(What you will do): Take the lines below beginning at the line that has "Given: Click the RESERVATIONS table heading" and stopping after the line that has "Task: Click the right end of the pink bar", and print them exactly as they are, with no other lines.

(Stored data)
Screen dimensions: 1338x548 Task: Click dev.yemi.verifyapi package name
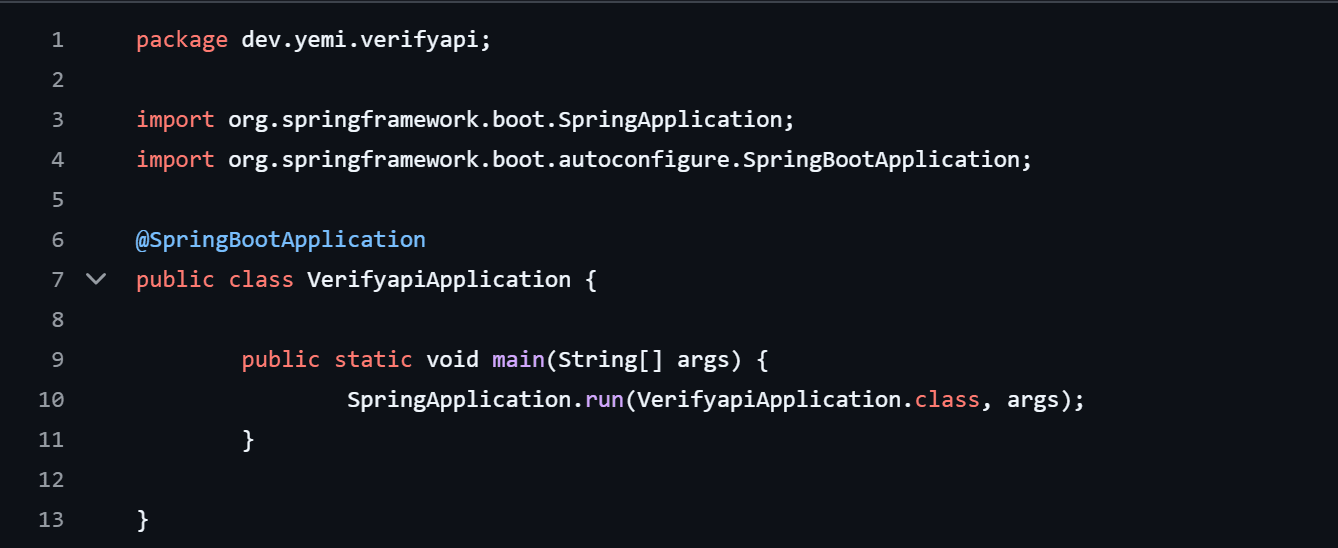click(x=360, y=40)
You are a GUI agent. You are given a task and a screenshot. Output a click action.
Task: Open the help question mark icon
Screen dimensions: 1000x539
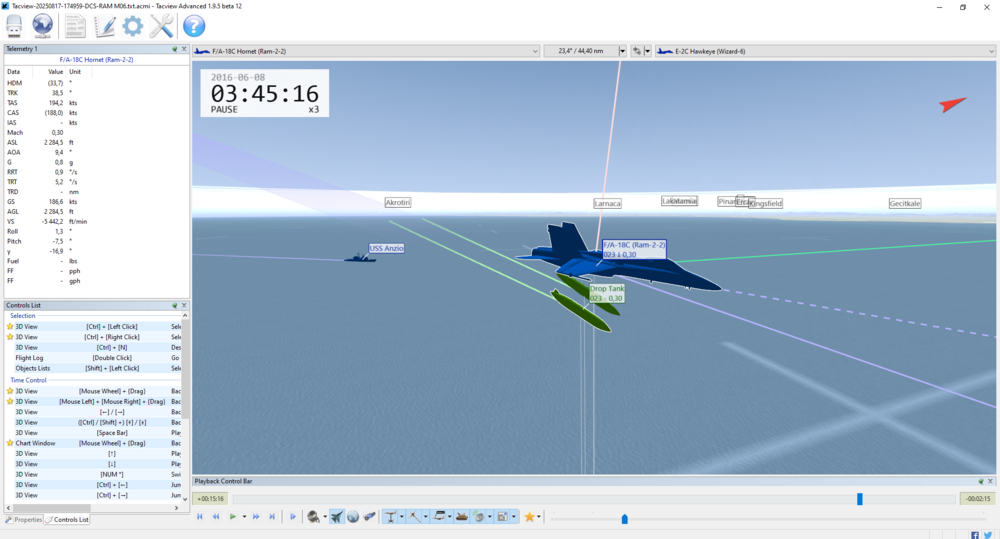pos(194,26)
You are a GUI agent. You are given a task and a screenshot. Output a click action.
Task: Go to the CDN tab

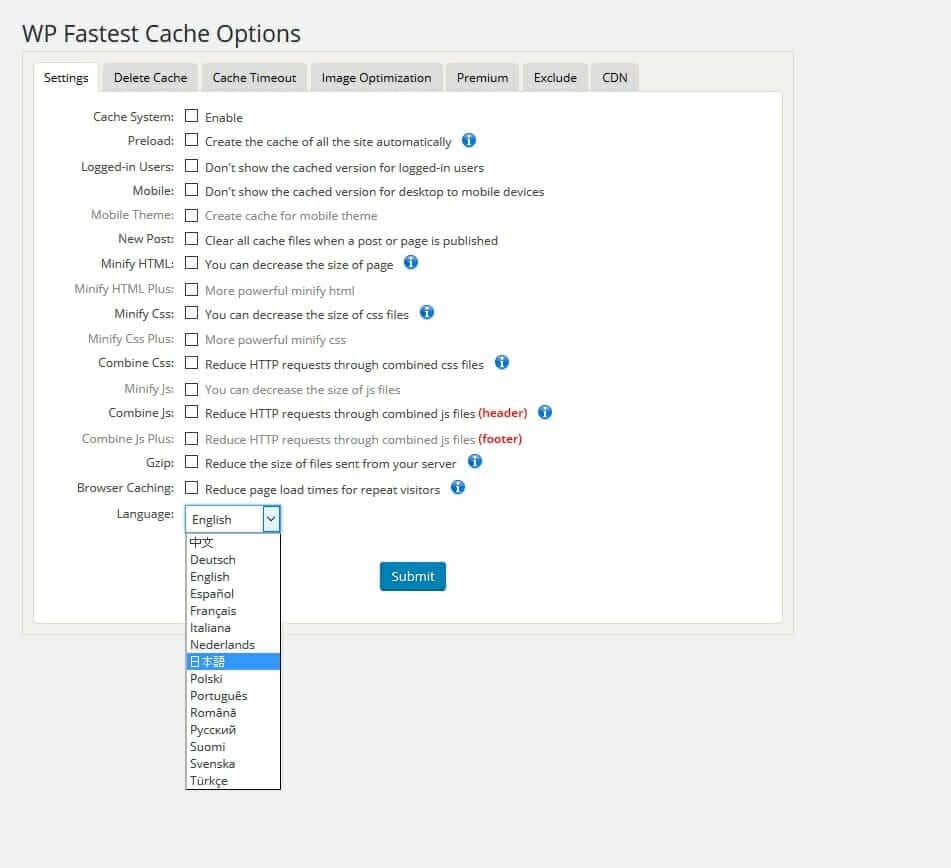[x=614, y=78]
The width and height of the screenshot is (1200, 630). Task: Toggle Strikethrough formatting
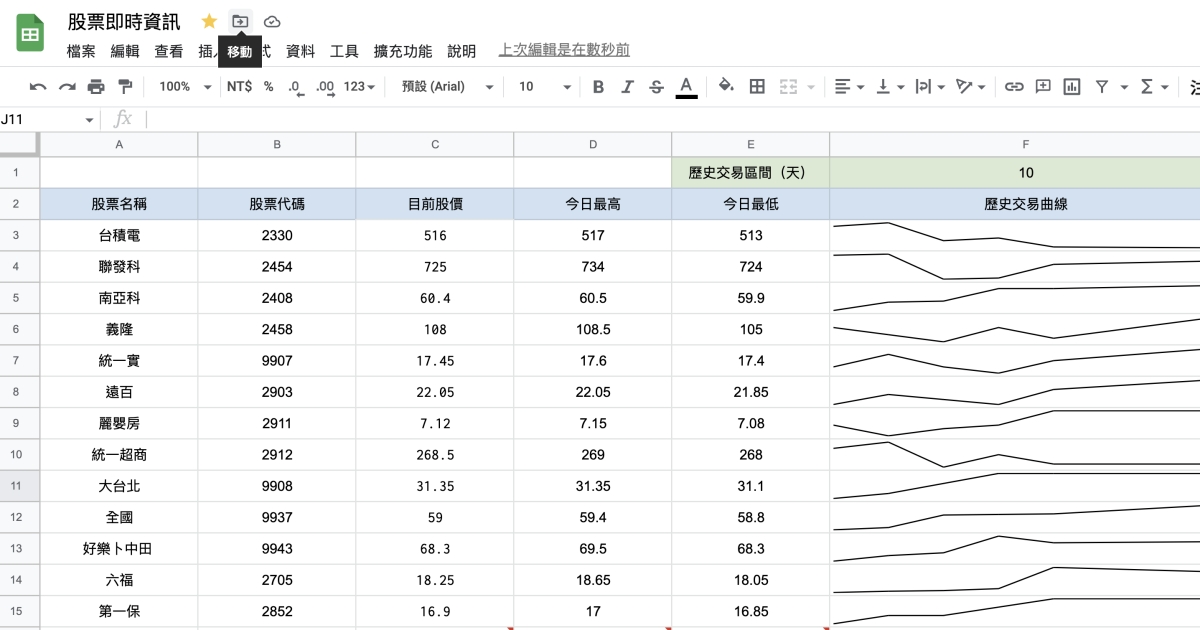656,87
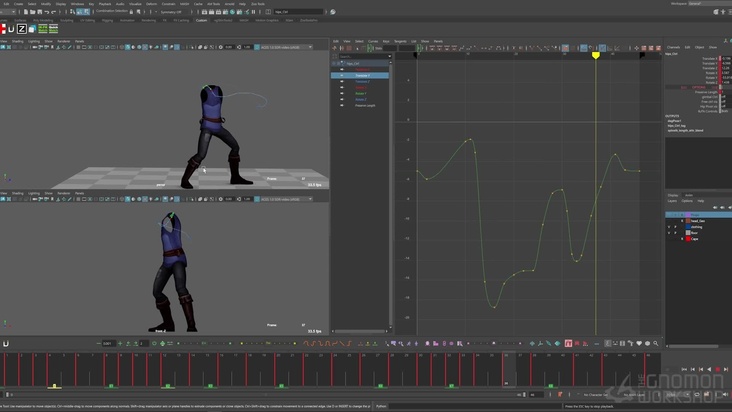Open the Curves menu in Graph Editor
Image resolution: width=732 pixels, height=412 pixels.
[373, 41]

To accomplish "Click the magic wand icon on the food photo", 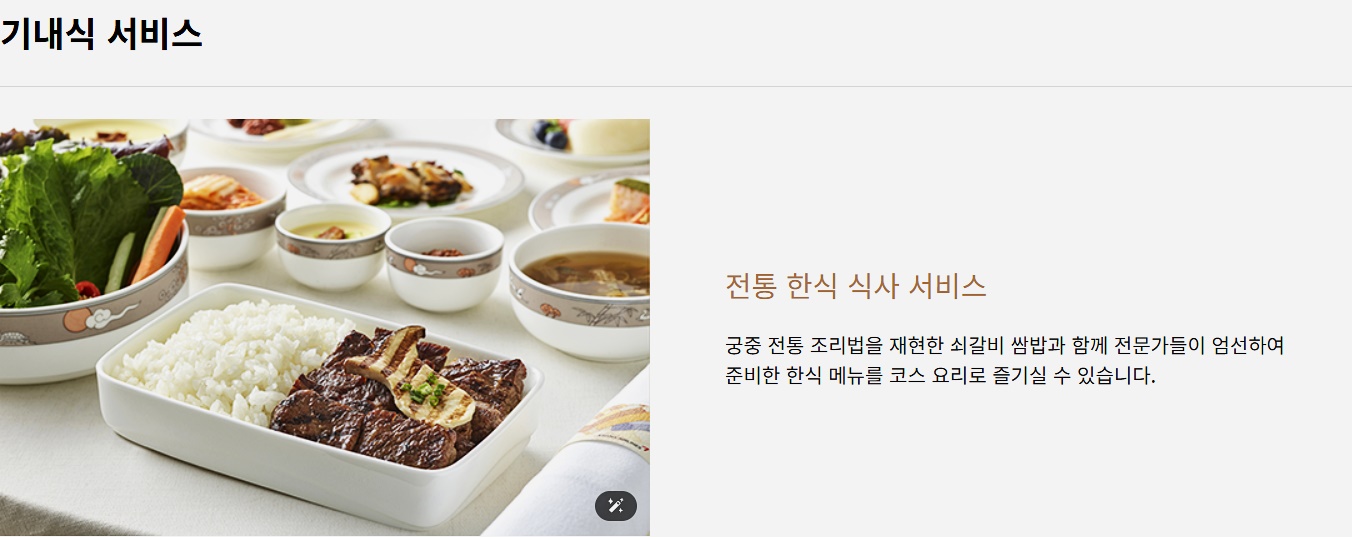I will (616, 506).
--
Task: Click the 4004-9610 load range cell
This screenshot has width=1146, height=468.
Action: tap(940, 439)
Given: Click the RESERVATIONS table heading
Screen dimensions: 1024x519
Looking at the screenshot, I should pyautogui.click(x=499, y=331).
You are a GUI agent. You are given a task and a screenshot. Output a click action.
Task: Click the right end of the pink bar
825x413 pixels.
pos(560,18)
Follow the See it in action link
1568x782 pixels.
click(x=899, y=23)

(Output of the task):
Given: Click the RESERVATIONS table heading
Screen dimensions: 1024x519
Looking at the screenshot, I should pyautogui.click(x=499, y=331).
You are a GUI agent. You are given a task and a screenshot. Output a click action.
Task: Click the right end of the pink bar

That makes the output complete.